New financing channel for China corporates

Credit-linked notes filling the financing gap

In a bid to broaden financing channels in China, banks have created an innovative product that embeds credit derivatives to fill the financing gap faced by Chinese onshore companies. Credit-linked notes (CLNs), with an onshore loan as the underlying asset, have become a feasible and flexible cross-border solution. The issuer gets a loan from a bank, which then sells the loan to a special purpose vehicle (SPV). The SPV packages the loan into CLNs and then sells them to offshore investors.

Note: CDS refers to credit default swap. Source: The Asset

While the loan market is much less liquid than the bond market, credit-linked notes enable Chinese corporates with no bonds outstanding to finance growth through loans. Providing comfort to issuers looking to tap the loan market, Chinese offshore investors are becoming more sophisticated and have greater understanding of credit derivatives and onshore credit.
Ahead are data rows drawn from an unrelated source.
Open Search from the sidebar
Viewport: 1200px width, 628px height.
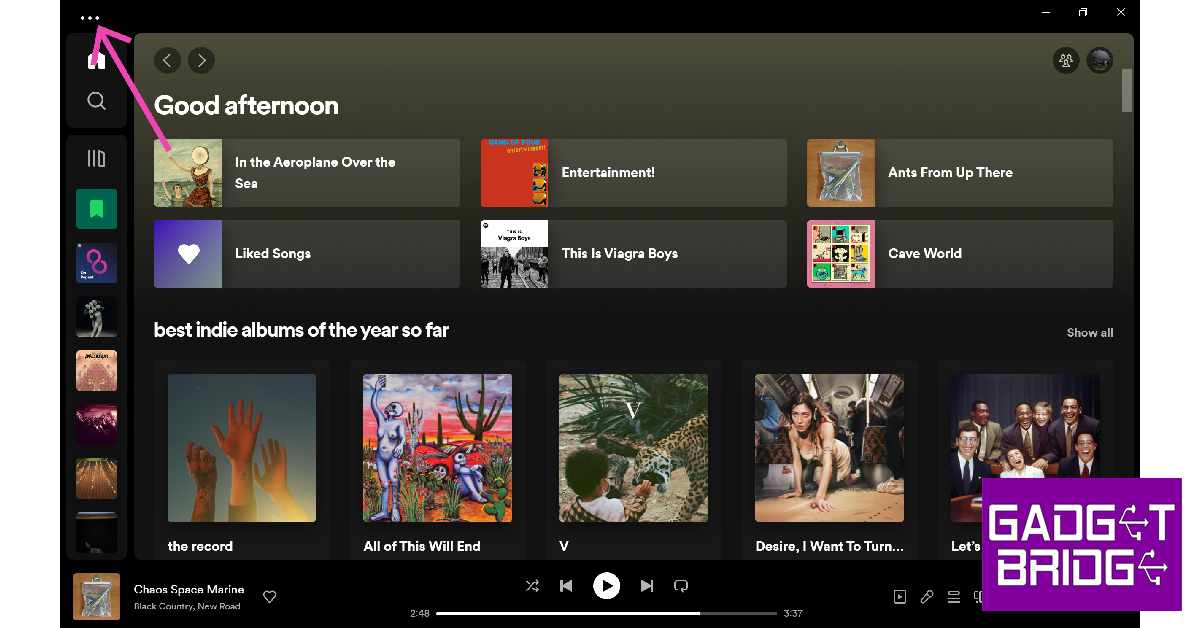coord(96,101)
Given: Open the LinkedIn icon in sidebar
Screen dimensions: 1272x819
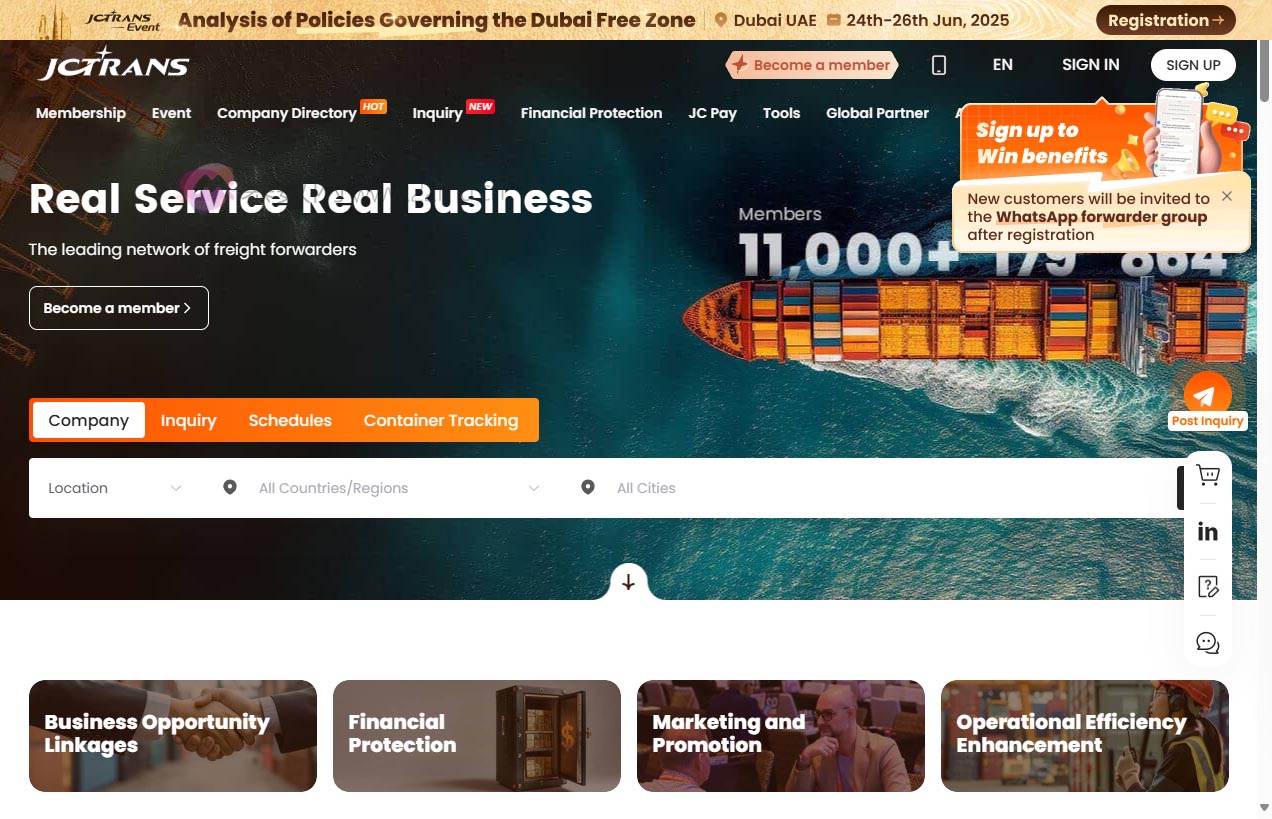Looking at the screenshot, I should tap(1208, 531).
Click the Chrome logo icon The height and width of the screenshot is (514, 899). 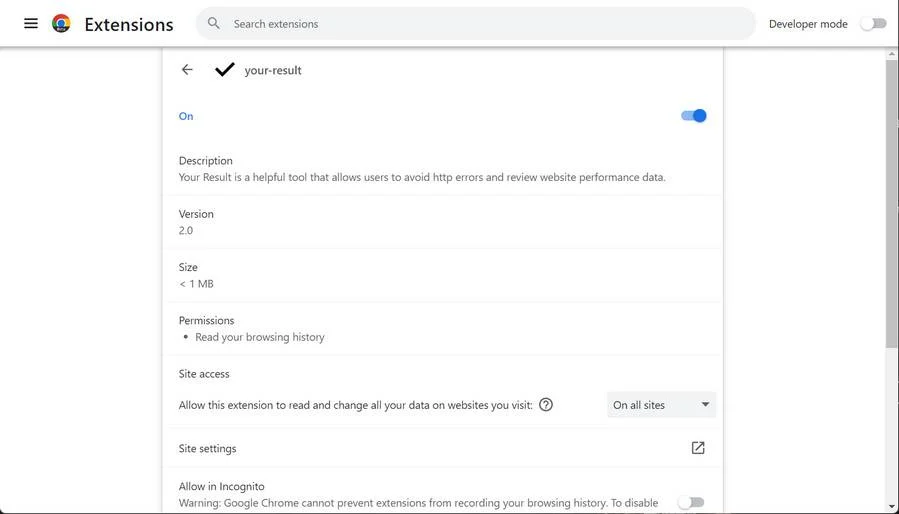(x=61, y=24)
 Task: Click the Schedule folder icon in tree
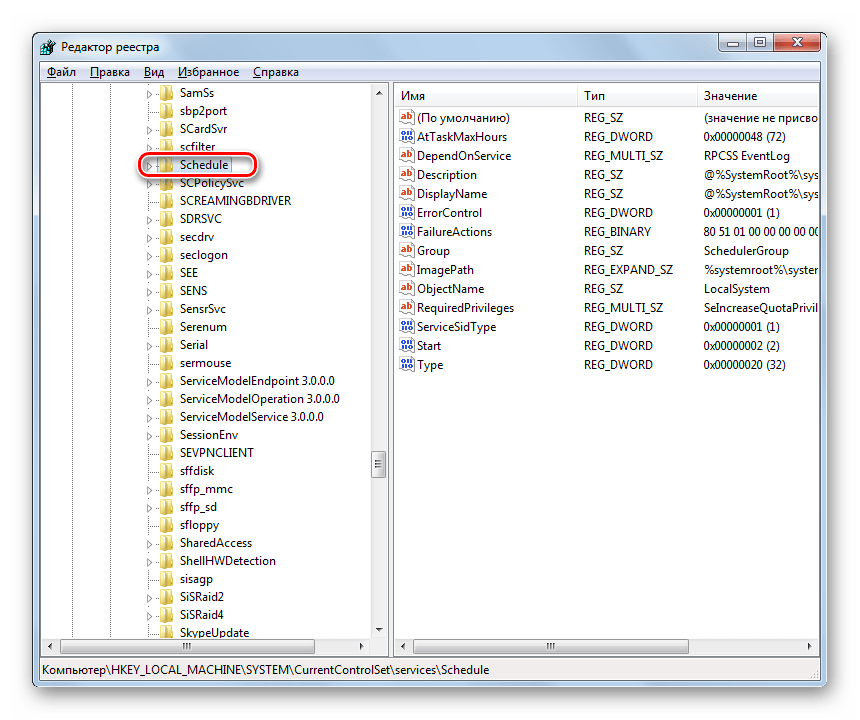pos(167,165)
With traditional offshore bond financing, Chinese corporates need to get approval from the National Development and Reform Commission (NDRC). This typically takes a few months. Yet for corporate loans in US dollars, corporates only need to get the foreign debt quota and register the transaction at State Administration of Foreign Exchange (SAFE).

Some offshore institutional investors (especially banks) cannot buy loans directly due to internal restrictions. Thus, a note product such as a CLN is the only way for these investors to get exposure to the target credit. Plus, issuers are not required to have an offshore rating. This reduces costs for the issuer and increases investor returns.

One hurdle: the initial loan master agreement requires lengthy negotiations, with a number of terms to be discussed. "We just put in place a master agreement. The negotiation is painful. But once the template is there for the drawdown, it is efficient. Therefore, it satisfies the needs of both sides," says a senior banker involved in this CLN transaction in an interview with The Asset.